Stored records
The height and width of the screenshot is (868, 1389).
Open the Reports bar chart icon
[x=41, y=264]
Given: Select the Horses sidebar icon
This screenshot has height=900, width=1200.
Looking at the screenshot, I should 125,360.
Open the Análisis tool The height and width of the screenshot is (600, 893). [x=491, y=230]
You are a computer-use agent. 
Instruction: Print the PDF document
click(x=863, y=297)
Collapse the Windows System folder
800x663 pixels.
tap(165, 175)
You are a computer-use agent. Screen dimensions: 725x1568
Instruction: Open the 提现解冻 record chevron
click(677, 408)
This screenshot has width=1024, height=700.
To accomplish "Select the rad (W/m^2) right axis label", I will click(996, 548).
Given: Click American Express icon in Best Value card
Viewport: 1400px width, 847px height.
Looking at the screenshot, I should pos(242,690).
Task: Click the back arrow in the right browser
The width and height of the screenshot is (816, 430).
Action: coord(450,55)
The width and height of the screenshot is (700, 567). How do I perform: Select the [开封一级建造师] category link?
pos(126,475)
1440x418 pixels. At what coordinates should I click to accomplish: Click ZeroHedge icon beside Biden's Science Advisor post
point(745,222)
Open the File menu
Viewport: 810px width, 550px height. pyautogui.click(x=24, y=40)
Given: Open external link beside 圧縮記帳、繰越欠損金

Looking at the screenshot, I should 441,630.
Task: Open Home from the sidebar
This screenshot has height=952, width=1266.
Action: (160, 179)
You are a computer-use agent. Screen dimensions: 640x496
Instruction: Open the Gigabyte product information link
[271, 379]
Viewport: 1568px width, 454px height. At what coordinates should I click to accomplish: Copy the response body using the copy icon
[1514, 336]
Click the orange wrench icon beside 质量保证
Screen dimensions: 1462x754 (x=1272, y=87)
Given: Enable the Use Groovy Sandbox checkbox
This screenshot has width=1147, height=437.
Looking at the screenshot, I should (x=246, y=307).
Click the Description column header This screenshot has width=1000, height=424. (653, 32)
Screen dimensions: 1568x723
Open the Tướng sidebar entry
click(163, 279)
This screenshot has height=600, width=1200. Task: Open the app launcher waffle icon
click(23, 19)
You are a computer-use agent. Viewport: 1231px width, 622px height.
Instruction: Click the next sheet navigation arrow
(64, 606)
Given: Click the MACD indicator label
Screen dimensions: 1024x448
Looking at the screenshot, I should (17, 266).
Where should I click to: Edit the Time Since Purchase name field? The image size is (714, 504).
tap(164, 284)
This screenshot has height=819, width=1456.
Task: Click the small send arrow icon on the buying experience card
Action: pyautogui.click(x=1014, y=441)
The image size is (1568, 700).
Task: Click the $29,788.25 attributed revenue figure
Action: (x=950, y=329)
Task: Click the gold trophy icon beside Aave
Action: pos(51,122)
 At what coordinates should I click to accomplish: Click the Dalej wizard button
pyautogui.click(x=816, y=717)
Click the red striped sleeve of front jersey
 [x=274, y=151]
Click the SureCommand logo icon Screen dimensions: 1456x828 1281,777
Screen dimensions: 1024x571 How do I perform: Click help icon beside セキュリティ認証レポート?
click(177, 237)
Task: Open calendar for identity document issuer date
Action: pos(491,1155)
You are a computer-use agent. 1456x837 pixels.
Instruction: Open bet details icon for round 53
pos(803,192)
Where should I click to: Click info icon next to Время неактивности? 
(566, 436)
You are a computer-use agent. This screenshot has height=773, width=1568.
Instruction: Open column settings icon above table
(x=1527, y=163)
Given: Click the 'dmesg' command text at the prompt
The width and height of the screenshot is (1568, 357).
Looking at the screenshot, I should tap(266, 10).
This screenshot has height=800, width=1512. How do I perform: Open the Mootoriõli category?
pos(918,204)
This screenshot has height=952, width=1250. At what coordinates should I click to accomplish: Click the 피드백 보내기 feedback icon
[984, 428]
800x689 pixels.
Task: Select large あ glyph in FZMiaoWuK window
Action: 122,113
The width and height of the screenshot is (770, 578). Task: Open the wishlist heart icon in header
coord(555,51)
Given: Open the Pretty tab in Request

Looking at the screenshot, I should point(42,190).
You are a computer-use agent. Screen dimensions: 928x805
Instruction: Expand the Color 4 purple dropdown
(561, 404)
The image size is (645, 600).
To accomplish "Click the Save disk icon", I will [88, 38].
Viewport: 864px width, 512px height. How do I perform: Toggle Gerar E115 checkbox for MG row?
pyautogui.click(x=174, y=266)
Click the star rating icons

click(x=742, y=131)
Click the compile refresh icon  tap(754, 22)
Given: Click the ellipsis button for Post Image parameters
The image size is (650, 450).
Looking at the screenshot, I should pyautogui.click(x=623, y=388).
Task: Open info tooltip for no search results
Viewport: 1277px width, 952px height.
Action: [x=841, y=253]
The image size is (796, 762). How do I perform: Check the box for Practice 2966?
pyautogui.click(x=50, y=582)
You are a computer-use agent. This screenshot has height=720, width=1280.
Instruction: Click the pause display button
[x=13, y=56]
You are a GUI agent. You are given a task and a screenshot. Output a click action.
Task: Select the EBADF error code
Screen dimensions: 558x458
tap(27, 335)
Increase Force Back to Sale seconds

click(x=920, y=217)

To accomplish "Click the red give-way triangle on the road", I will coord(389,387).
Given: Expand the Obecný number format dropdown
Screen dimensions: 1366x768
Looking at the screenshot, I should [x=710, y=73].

== Exercise directions ==
The entries above are to be retyped exactly, with nothing left out.

== Finished exercise ==
The height and width of the screenshot is (868, 1389).
Open the Reports bar chart icon
[x=41, y=264]
Given: Select the Horses sidebar icon
This screenshot has height=900, width=1200.
Looking at the screenshot, I should 125,360.
Open the Análisis tool The height and width of the screenshot is (600, 893). [x=491, y=230]
You are a computer-use agent. 
Instruction: Print the PDF document
click(x=863, y=297)
Collapse the Windows System folder
800x663 pixels.
tap(165, 175)
You are a computer-use agent. Screen dimensions: 725x1568
Instruction: Open the 提现解冻 record chevron
click(677, 408)
This screenshot has width=1024, height=700.
To accomplish "Select the rad (W/m^2) right axis label", I will click(996, 548).
Given: Click American Express icon in Best Value card
Viewport: 1400px width, 847px height.
Looking at the screenshot, I should pos(242,690).
Task: Click the back arrow in the right browser
The width and height of the screenshot is (816, 430).
Action: coord(450,55)
The width and height of the screenshot is (700, 567). How do I perform: Select the [开封一级建造师] category link?
pos(126,475)
1440x418 pixels. At what coordinates should I click to accomplish: Click ZeroHedge icon beside Biden's Science Advisor post
point(745,222)
Open the File menu
Viewport: 810px width, 550px height. pyautogui.click(x=24, y=40)
Given: Open external link beside 圧縮記帳、繰越欠損金

Looking at the screenshot, I should 441,630.
Task: Open Home from the sidebar
This screenshot has height=952, width=1266.
Action: (160, 179)
You are a computer-use agent. Screen dimensions: 640x496
Instruction: Open the Gigabyte product information link
[271, 379]
Viewport: 1568px width, 454px height. At what coordinates should I click to accomplish: Copy the response body using the copy icon
[1514, 336]
Click the orange wrench icon beside 质量保证
Screen dimensions: 1462x754 (x=1272, y=87)
Given: Enable the Use Groovy Sandbox checkbox
This screenshot has width=1147, height=437.
Looking at the screenshot, I should (x=246, y=307).
Click the Description column header This screenshot has width=1000, height=424. (653, 32)
Screen dimensions: 1568x723
Open the Tướng sidebar entry
click(163, 279)
This screenshot has height=600, width=1200. Task: Open the app launcher waffle icon
click(23, 19)
You are a computer-use agent. Viewport: 1231px width, 622px height.
Instruction: Click the next sheet navigation arrow
(64, 606)
Given: Click the MACD indicator label
Screen dimensions: 1024x448
Looking at the screenshot, I should (17, 266).
Where should I click to: Edit the Time Since Purchase name field? The image size is (714, 504).
tap(164, 284)
This screenshot has height=819, width=1456.
Task: Click the small send arrow icon on the buying experience card
Action: pyautogui.click(x=1014, y=441)
The image size is (1568, 700).
Task: Click the $29,788.25 attributed revenue figure
Action: (x=950, y=329)
Task: Click the gold trophy icon beside Aave
Action: pos(51,122)
 At what coordinates should I click to accomplish: Click the Dalej wizard button
pyautogui.click(x=816, y=717)
Click the red striped sleeve of front jersey
 [x=274, y=151]
Click the SureCommand logo icon Screen dimensions: 1456x828 1281,777
Screen dimensions: 1024x571 How do I perform: Click help icon beside セキュリティ認証レポート?
click(177, 237)
Task: Open calendar for identity document issuer date
Action: pos(491,1155)
You are a computer-use agent. 1456x837 pixels.
Instruction: Open bet details icon for round 53
pos(803,192)
Where should I click to: Click info icon next to Время неактивности? 
(566, 436)
You are a computer-use agent. This screenshot has height=773, width=1568.
Instruction: Open column settings icon above table
(x=1527, y=163)
Given: Click the 'dmesg' command text at the prompt
The width and height of the screenshot is (1568, 357).
Looking at the screenshot, I should tap(266, 10).
This screenshot has height=800, width=1512. How do I perform: Open the Mootoriõli category?
pos(918,204)
This screenshot has height=952, width=1250. At what coordinates should I click to accomplish: Click the 피드백 보내기 feedback icon
[984, 428]
800x689 pixels.
Task: Select large あ glyph in FZMiaoWuK window
Action: 122,113
The width and height of the screenshot is (770, 578). Task: Open the wishlist heart icon in header
coord(555,51)
Given: Open the Pretty tab in Request

Looking at the screenshot, I should point(42,190).
You are a computer-use agent. Screen dimensions: 928x805
Instruction: Expand the Color 4 purple dropdown
(561, 404)
The image size is (645, 600).
To accomplish "Click the Save disk icon", I will [88, 38].
Viewport: 864px width, 512px height. How do I perform: Toggle Gerar E115 checkbox for MG row?
pyautogui.click(x=174, y=266)
Click the star rating icons

click(x=742, y=131)
Click the compile refresh icon  tap(754, 22)
Given: Click the ellipsis button for Post Image parameters
The image size is (650, 450).
Looking at the screenshot, I should pyautogui.click(x=623, y=388).
Task: Open info tooltip for no search results
Viewport: 1277px width, 952px height.
Action: [x=841, y=253]
The image size is (796, 762). How do I perform: Check the box for Practice 2966?
pyautogui.click(x=50, y=582)
You are a computer-use agent. This screenshot has height=720, width=1280.
Instruction: Click the pause display button
[x=13, y=56]
You are a GUI agent. You are given a task and a screenshot. Output a click action.
Task: Select the EBADF error code
Screen dimensions: 558x458
tap(27, 335)
Increase Force Back to Sale seconds

click(x=920, y=217)

To accomplish "Click the red give-way triangle on the road", I will coord(389,387).
Given: Expand the Obecný number format dropdown
Screen dimensions: 1366x768
Looking at the screenshot, I should [x=710, y=73].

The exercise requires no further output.